According to him, a dirty and contaminated scrap cannot be used to produce quality finished steel products at competitive prices. In Ghana, he continued, the steel factories shoulder the responsibility for cleaning and separation, among others.
Quality control is unknown to local scrap dealers. He further stated that despite the global economic downturn that has made international scrap prices take a little nose-dive.
The SMAG boss said: “for a country that is critically managing its scarce foreign exchange, we get seriously shortchanged when we allow scrap to be exported, hoping to rake in foreign exchange at around $350 per ton, if these amounts are repatriated.
In the process, the already low production capacity of steel manufacturers is further exacerbated.”
The advantages of the ban, he said, are invaluable to the economy, not only in conserving scarce foreign exchange, but especially to save the construction industry in view of recent incidents of collapsing buildings.
The SMAG boss added: “we humbly recommend that the ministry takes this matter up seriously.”
The scrap metal suppliers are accusing the steel manufacturing companies of not buying their goods, contrary to an agreement they reached before on 25th March, this year.
The suppliers are also blaming SMAG of issuing them with cheques, which could not be honoured on time, thereby, forcing them to feel the absence of the exporter. One of the three surviving local steel companies, Sentuo Steel Limited has acquired about 300,000 tons of steel scrap metals in the form of pipes from Equatorial Guinea.
Two new steel manufacturing plants have just been installed in the free zone enclave at Tema.
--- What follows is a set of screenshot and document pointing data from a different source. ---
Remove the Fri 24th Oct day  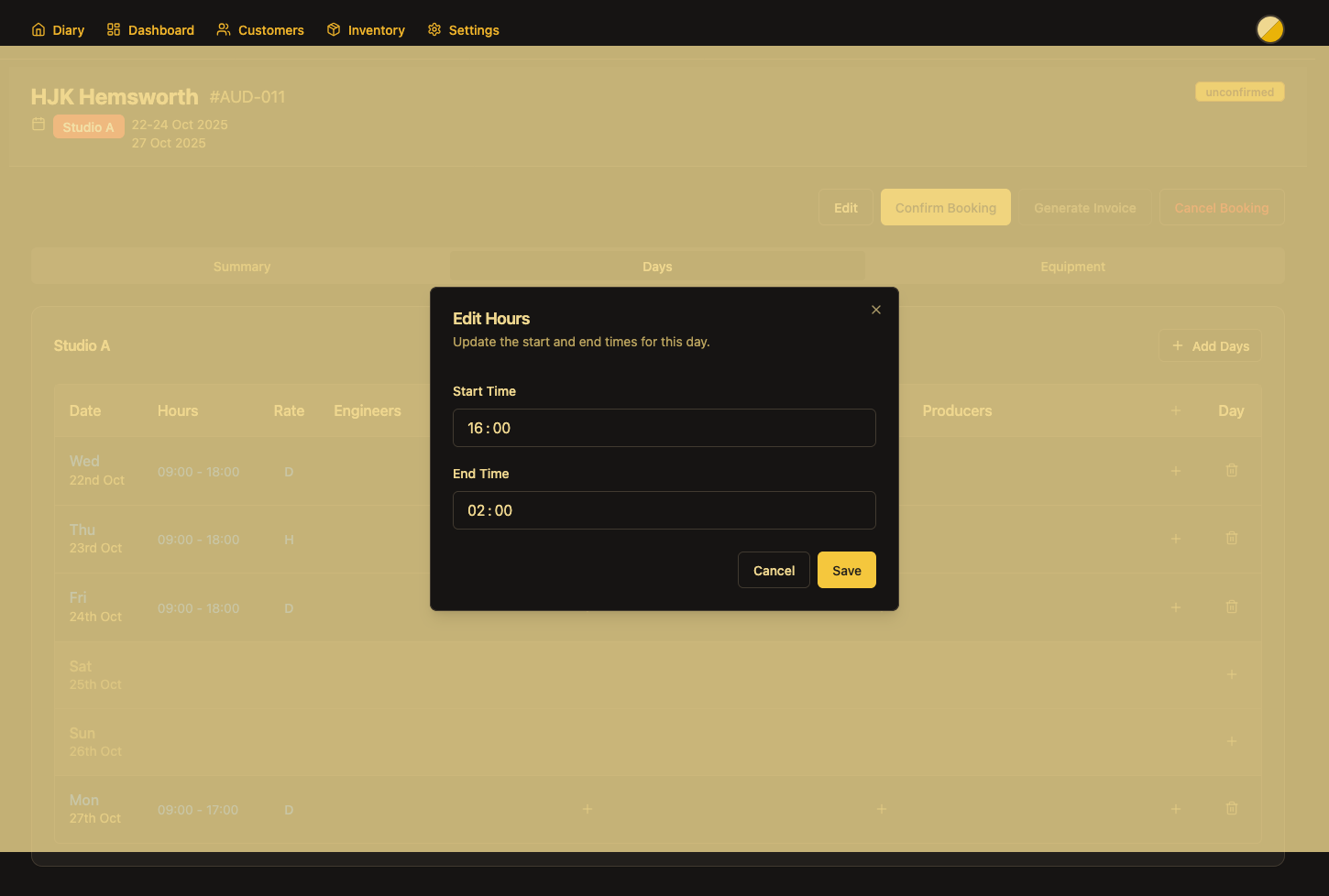[1231, 607]
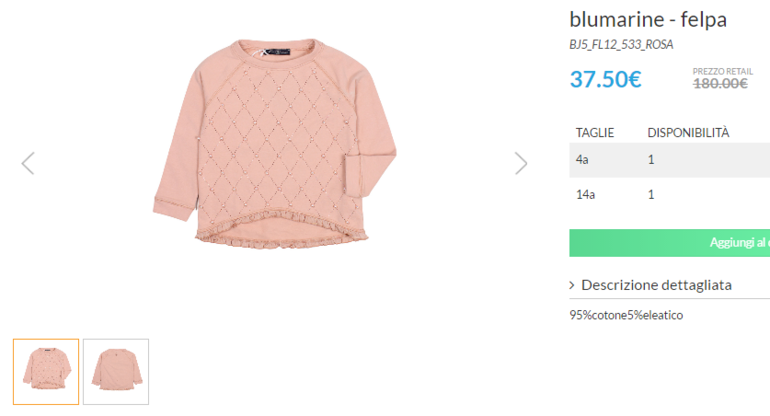This screenshot has height=416, width=770.
Task: Click the 95%cotone5%eleatico composition text
Action: click(x=626, y=315)
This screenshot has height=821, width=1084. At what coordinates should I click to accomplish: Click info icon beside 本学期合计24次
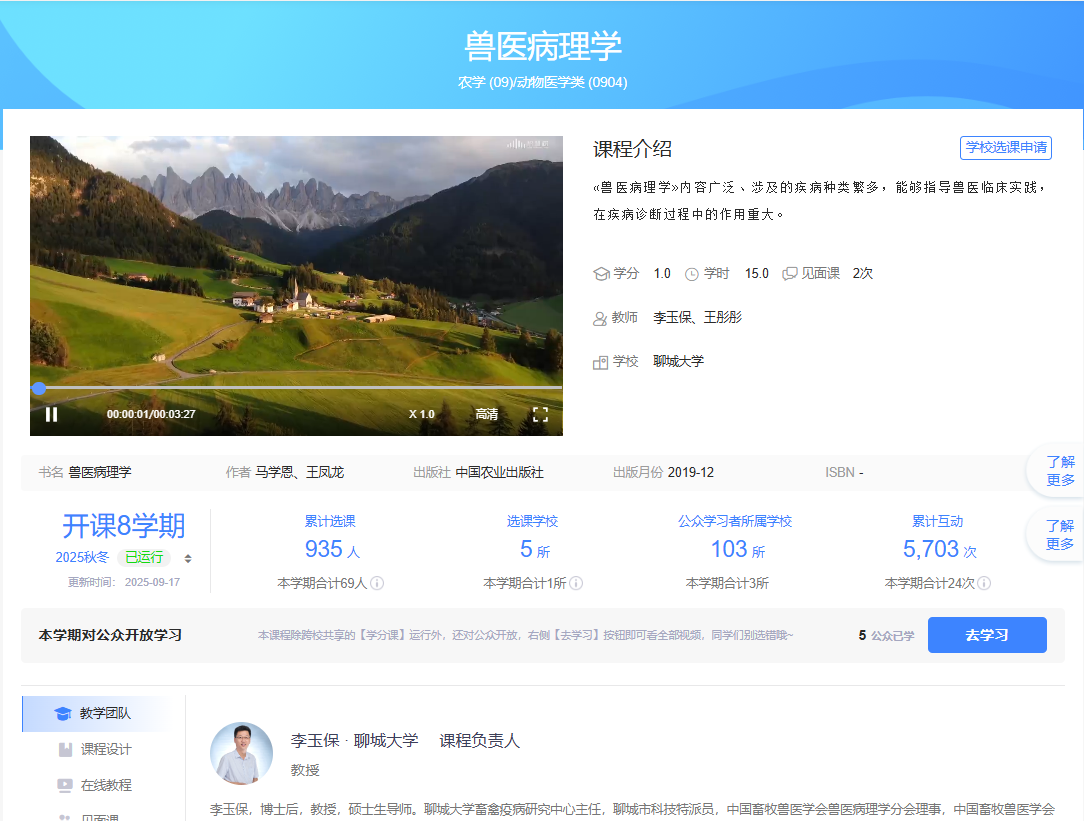984,583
They are Rider Steel, a Jordanian company owned with a capacity of 5,000 metric tons and United Steel Limited, a Lebanese owned company which has a capacity of 25,000 metric tons, and expected to employ about 500 workers.
This brings to seven, the number of local steel manufacturing companies with a total capacity of 70,000 metric tons.
The already existing local steel manufacturing companies are Sentuo, a Chinese-Ghana government entity, (74% and 26% respectively) 25,000 metric tons capacity, the premier steel company, Tema Steel Limited, 100% Indian ownership with a capacity of 4,500 metric tons, Ferro Fabrik, 100% Chinese owned company with 4,000 metric tons capacity, Special Steels Limited, 3,500 metric tons and Western Cast, 2,000 metric tons, the last two being hundred per cent Ghanaian owned.
The Ministry of Trade and Industry (MOTI) in June, this year, commenced investigations into alleged fraud at the nation’s seaports, involving some importers of the mild steel coils.
The coils, said to be of inferior quality and allegedly responsible for the collapsing of buildings, are mostly not well labeled at the ports as raw materials for the manufacturing of nails and wire mesh, but they end up on the market as iron rods selling cheaper than the locally made ones.
This came to light when officials from MOTI toured some steel manufacturing companies at Tema, sometime this year.
Our information is that this is the second stage of the ministry’s attempt to stabilize the local steel manufacturing sector, but the outcome of that meeting has not been made available to the media.